Cameron Robbins, Double Vortex

Located in the ground floor reception, just inside the main entry doors, Double Vortex forms part of the wall between the CH2 foyer and the café.

Cameron Robbins is committed to recycling materials where feasible, working with small-scale local industries, frugality, and with themes revolving around our place in the natural world.

The vortex is a natural form which has fascinated many artists, scientists, and alternative thinkers. Scientist and writer Fritjof Capra has said that it is a ‘dissipative structure’, a class including all living organisms and also fire. As in living organisms, a vortex creates and sustains structural order from the flow of energy through one end to the other.
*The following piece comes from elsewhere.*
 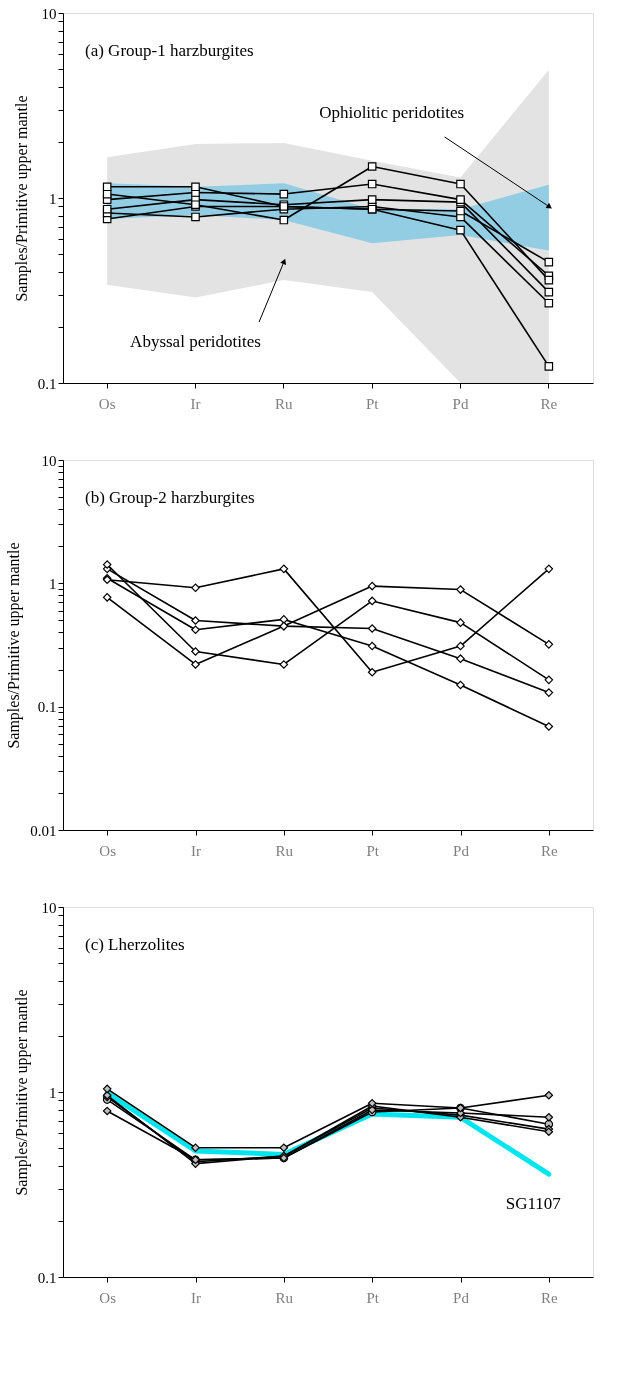 I want to click on series-label: SG1107, so click(x=534, y=1204).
The vortex occurs on all scales, from galaxies with their central black holes to nano-scale superconductors. They are also fascinating and obviously complex dynamic structures which engage the imagination. As a primal focus of energy, they can be unsettling, beautiful, and even frightening.

Double Vortex comprises a pair of hand-blown glass water-vortex chambers, stainless steel framework, recycled Kauri pine table-top and cedar ply, cast bronze pieces, water, plumbing lines, pumps with electric timers, and low-voltage lighting. It holds 120 litres of tap-water in a reticulating system, which will be periodically changed.

By spinning the water and extracting it through the bottom, the piece produces both clockwise and anticlockwise spinning vortices. This alludes to the philosophical idea of binary opposites (such as +/-, male/female, north/south) and to the old-and-new-school alternative energy subtext of the CH2 project.

The twin chambers draw an analogy to the human respiratory system, positively reinforcing the idea of CH2 as a living system.
Double Vortex also refers to ‘the experiment’ - a process of exploration and invention, both in the artwork and in CH2.

Three cast bronze pieces draw the eye from the vortices to their table-top base. The two cone-forms which allow the vortex outlets down through the table are hyperbolic cones- the mathematical curve which describes the line drawn by a vortex- and both have opposing movements.

The central bronze element is a direct casting of two interacting magnetic fields, echoing the opposing polarity of the vortices, the lessons of natural forms, and the interaction with primary forces.